_Source text_.
+++

# The Illusive Litto Ice Pick....



## GreySmoke (Jan 11, 2008)

Picked them up from Empire Cigar one of 66 Boxes :whoo:


----------



## jitzy (Jan 7, 2007)

wow you guys are doing pretty good at finding these really limeted boxes thats awesome


----------



## tcampbel (Jan 20, 2008)

Very nice. Haven't even heard of them. They look tasty.


----------



## cboor001 (Aug 6, 2008)

Nice job. Saw that JonDot picked up a couple of boxes last week too. Enjoy, they look good.


----------



## mhlatke (Oct 13, 2007)

Excellent find - congrats!


----------



## amateurke (Mar 28, 2008)

They look tasty!! Enjoy bro!! :dribble:


----------



## mdj65 (Jun 22, 2008)

Great pick up there!!


----------



## JoeyBear (Jul 31, 2007)

Awesome find, Ben!!! Great score :biggrin:


----------



## tmoney (Mar 14, 2008)

When u smoke one let us know how they are!


----------



## m69c44 (Nov 5, 2007)

Awesome pickup


----------



## dravensghost (Sep 21, 2007)

wow those look amazing
and you better hold onto your hat when you smoke em!


----------



## BigBuddha76 (Mar 15, 2005)

damn...I'm looking forward to trying them eventually


----------



## sofaman (Jun 20, 2007)

+++

_Source material_.
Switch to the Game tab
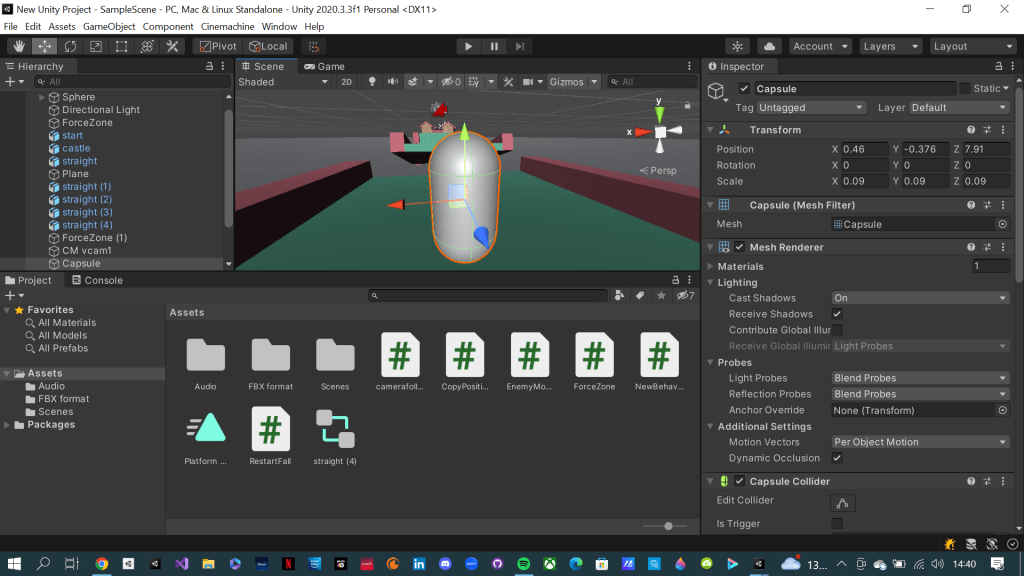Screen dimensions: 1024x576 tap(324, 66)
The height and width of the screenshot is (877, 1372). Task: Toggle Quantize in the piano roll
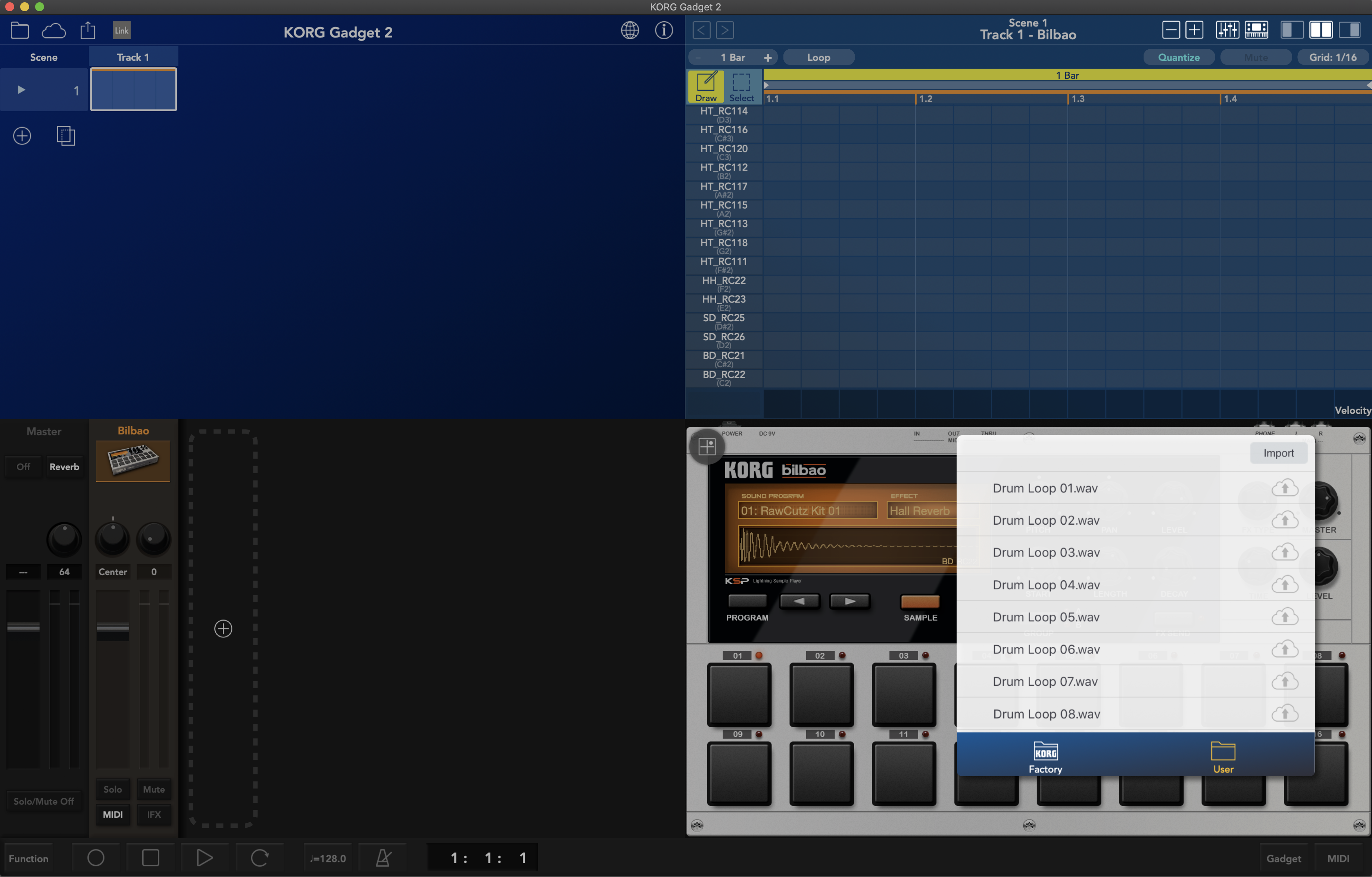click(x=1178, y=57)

+++

_Requirement_.
Reproduce the Litto Ice Pick forum thread above word for word, from its title through the last username.

_Solution to this problem_.
# The Illusive Litto Ice Pick....



## GreySmoke (Jan 11, 2008)

Picked them up from Empire Cigar one of 66 Boxes :whoo:


----------



## jitzy (Jan 7, 2007)

wow you guys are doing pretty good at finding these really limeted boxes thats awesome


----------



## tcampbel (Jan 20, 2008)

Very nice. Haven't even heard of them. They look tasty.


----------



## cboor001 (Aug 6, 2008)

Nice job. Saw that JonDot picked up a couple of boxes last week too. Enjoy, they look good.


----------



## mhlatke (Oct 13, 2007)

Excellent find - congrats!


----------



## amateurke (Mar 28, 2008)

They look tasty!! Enjoy bro!! :dribble:


----------



## mdj65 (Jun 22, 2008)

Great pick up there!!


----------



## JoeyBear (Jul 31, 2007)

Awesome find, Ben!!! Great score :biggrin:


----------



## tmoney (Mar 14, 2008)

When u smoke one let us know how they are!


----------



## m69c44 (Nov 5, 2007)

Awesome pickup


----------



## dravensghost (Sep 21, 2007)

wow those look amazing
and you better hold onto your hat when you smoke em!


----------



## BigBuddha76 (Mar 15, 2005)

damn...I'm looking forward to trying them eventually


----------



## sofaman (Jun 20, 2007)